#### [BRANO]
====
Dalla vittoria in borghese nel 2014 al ruolo di attore protagonista nella semifinale 2015: l'evoluzione di un bomber che sa sempre cogliere l'attimo

Diceva Mao Zedong che la rivoluzione non si può fare con eleganza, serenità e grazie, perché è un atto di violenza. Ecco, la vera grande rivoluzione di Alvaro Morata da Madrid inizia ufficialmente il 5 maggio scorso, sotto le stelle dello Juventus Stadium. I bianconeri apparecchiano la tavola per l'arrivo del Real dei galattici, brigata di milionari col vizio del bel calcio, e lui, Alvaro, che sotto le insegne della Casa Blanca ha speso i migliori anni della prima parte della sua vita, si lustra gli scarpini per far bella figura davanti ad amici, parenti e vecchi fantasmi. Allegri ha visto nei suoi occhi la tempesta perfetta. Il sogno oltre il confine. E allora, fuori i secondi (leggi Llorente), inizia la battaglia. La Juve conta su Morata per scardinare le trincee scavate nel terreno da Ancelotti. Il compito, già scritto: correre oltre le linee nemiche e girare telegrammi carichi di classe al compagno di reparto, un Apache di nome Tevez travestito da Capitan America. Roba da misurarsi la glicemia perché il trionfo di zuccheri è da pronto soccorso. La prima sentenza arriva al minuto 8. Morata fa l'Inzaghi vecchia maniera. Si inventa uno spazio e lo colora di immenso. Juve in vantaggio, Real ferito nel profondo. Si può fare, si deve fare. Fatta.
====
#### [RIGHE DI DATI]
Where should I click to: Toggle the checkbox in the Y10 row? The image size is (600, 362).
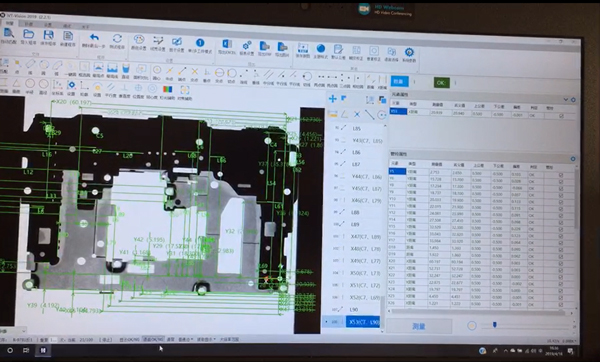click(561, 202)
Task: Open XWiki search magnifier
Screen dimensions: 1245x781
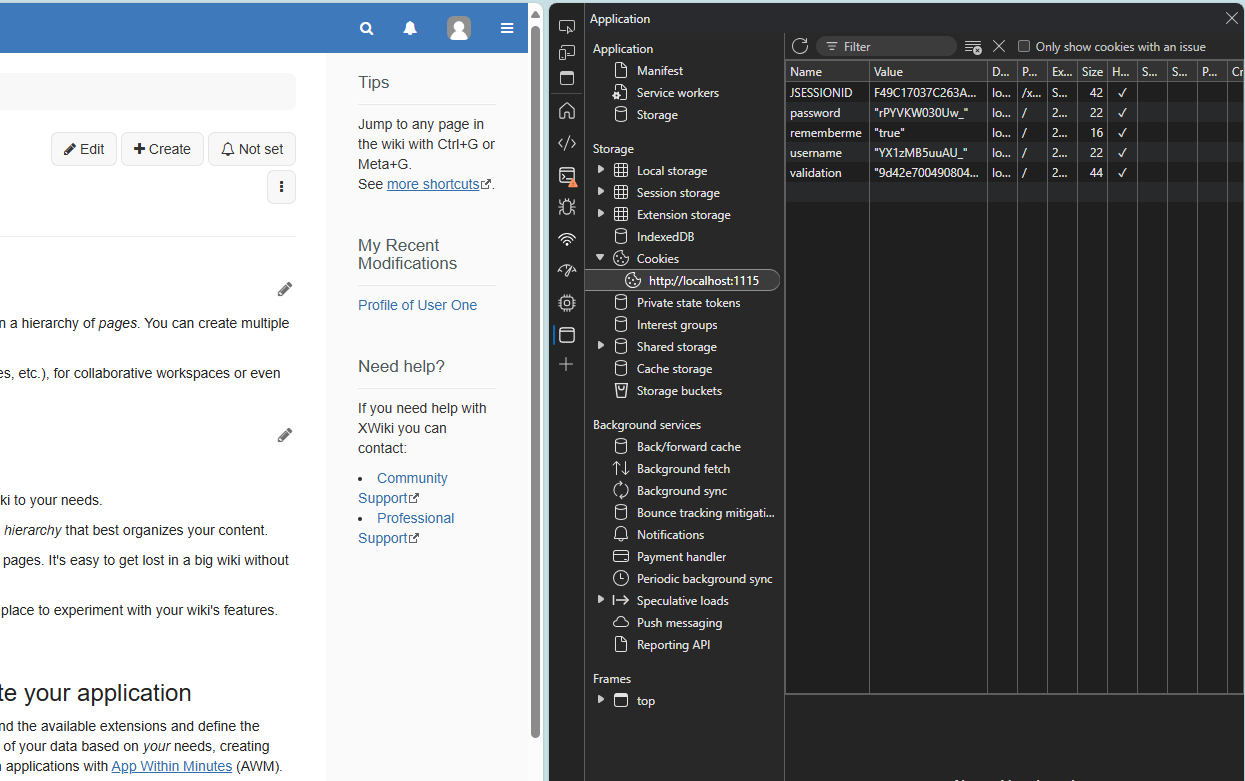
====
#### [CONSEGNA]
Elenca, nell'ordine in cui compaiono, tutte le persone reali nominate nel brano su Morata, senza includere i personaggi di fantasia.

#### [SOLUZIONE]
Mao Zedong
Alvaro Morata
Allegri
Llorente
Ancelotti
Tevez
Inzaghi